Berlin - Ein Polizist ist in Berlin-Charlottenburg bei einem Routineeinsatz schwer verletzt worden, weil ein Autofahrer sich partout nicht kontrollieren lassen wollte. Zu der Fahrerflucht kam es am Sonntagnachmittag gegen 15 Uhr an der Wilmersdorfer Straße, wie die Polizei mitteilte. Demnach wollten zwei in zivil gekleidete Polizisten ein Fahrzeug kontrollieren, da sich der Fahrer verdächtig verhalten hatte. 

Als die Beamten den Wagen gestoppt hatten, traten sie nach Angaben der Polizei an das Fahrzeug heran und gaben sich als Polizisten zu erkennen. Einer der Beamten habe dann die Fahrertür geöffnet, woraufhin der Autofahrer plötzlich losfuhr und Gas gab. Dabei sei der Polizist einige Meter mitgeschleift worden, erklärte ein Behördensprecher am Pfingstmontag. Während der Polizist verletzt auf der Straße liegen blieb, fuhr der Autofahrer davon. 

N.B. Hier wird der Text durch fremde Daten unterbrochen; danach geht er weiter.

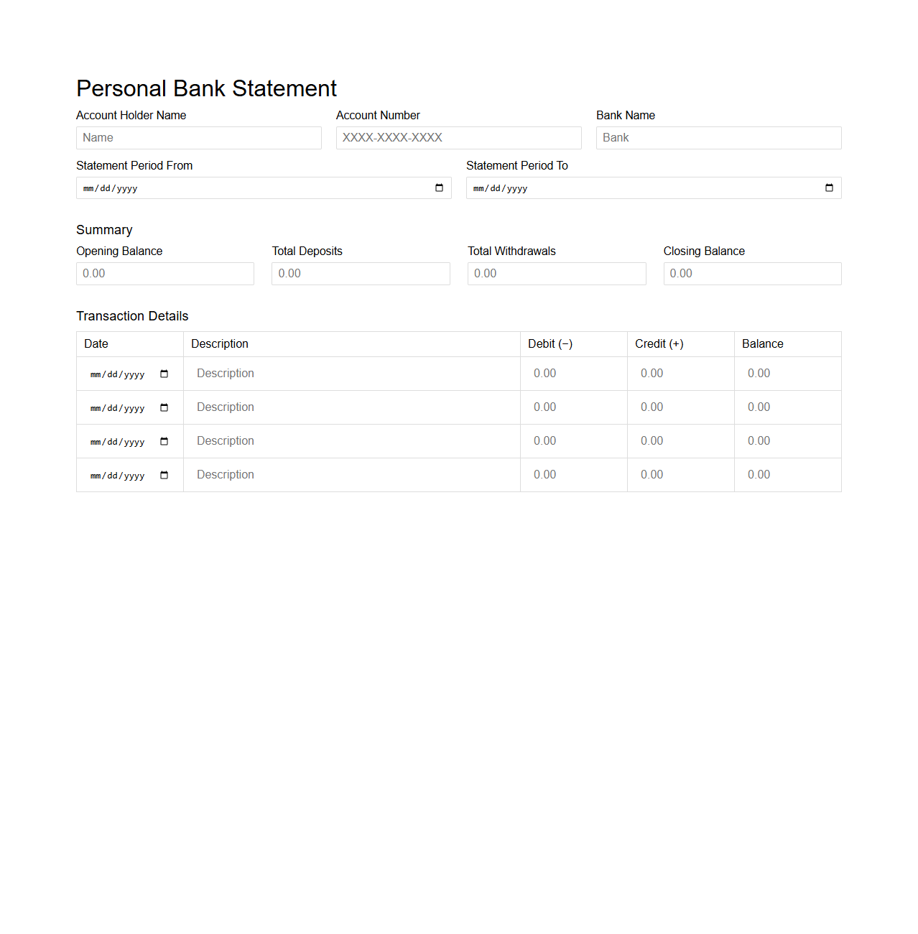The image size is (918, 934).
Task: Select the Total Deposits field
Action: tap(361, 273)
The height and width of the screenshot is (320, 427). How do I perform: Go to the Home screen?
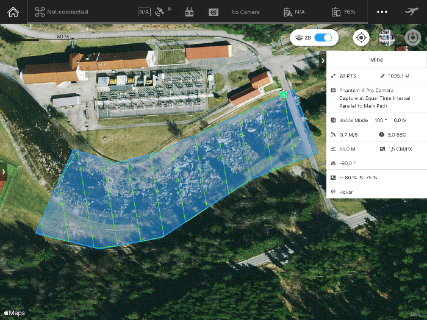coord(13,12)
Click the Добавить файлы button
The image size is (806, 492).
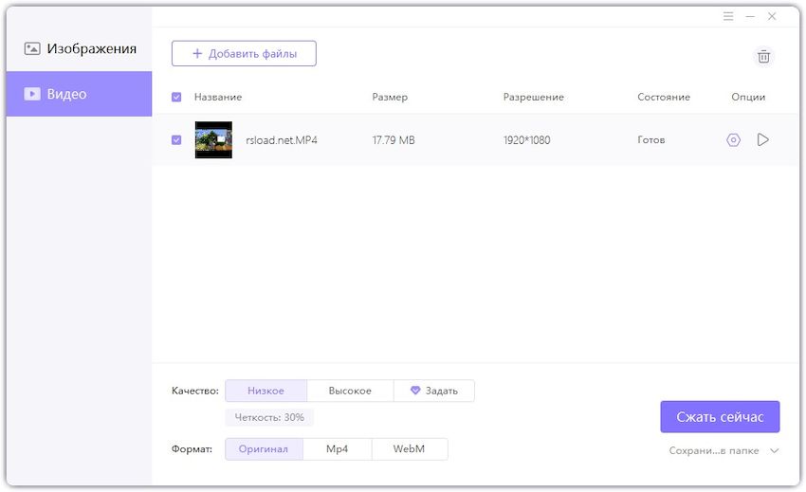pyautogui.click(x=244, y=54)
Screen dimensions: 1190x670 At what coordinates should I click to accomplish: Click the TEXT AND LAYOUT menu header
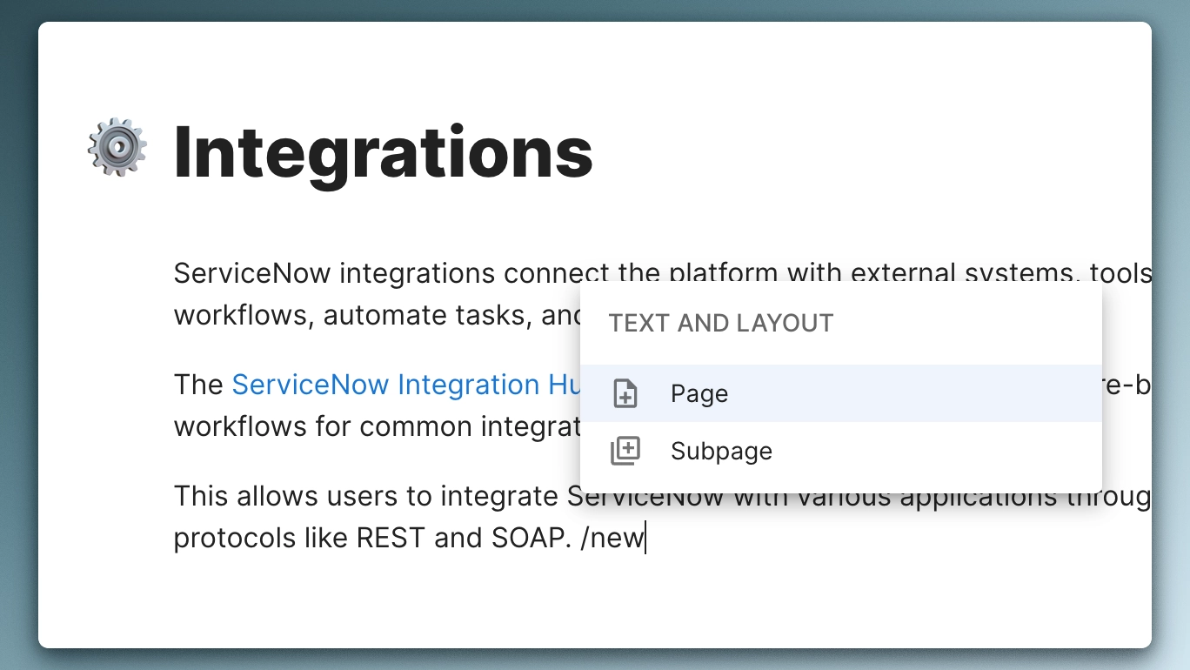[x=720, y=324]
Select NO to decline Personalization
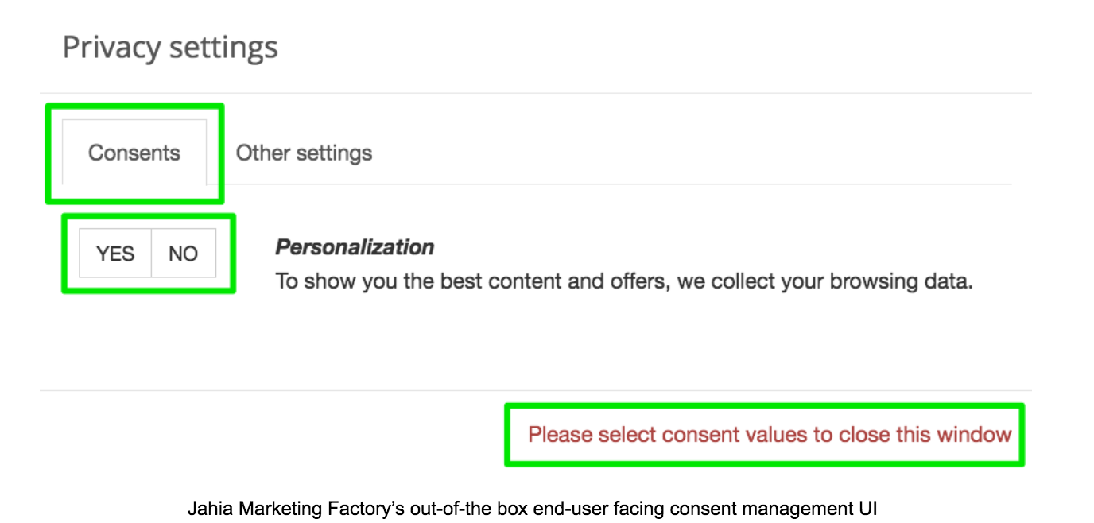 (x=183, y=254)
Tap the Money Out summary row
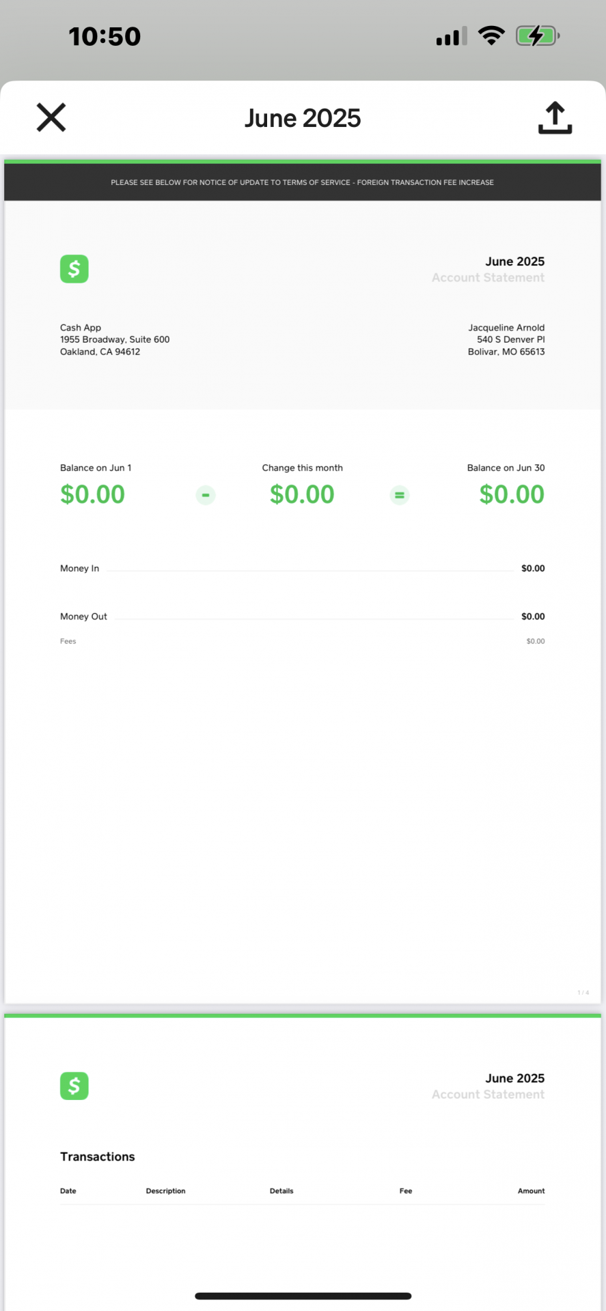This screenshot has width=606, height=1311. [302, 617]
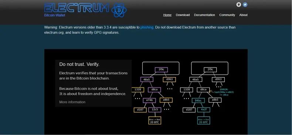The height and width of the screenshot is (135, 292).
Task: Visit the Community page
Action: [227, 15]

Da sich der andere Beamte um seinen Kollegen kümmerte, entkam der flüchtige Autofahrer. Alarmierte Rettungskräfte der Feuerwehr brachten den Verletzten in ein Krankenhaus, wo er stationär aufgenommen wurde. Ob der Fahrzeughalter bereits ermittelt ist, teilte die Polizei nicht mit.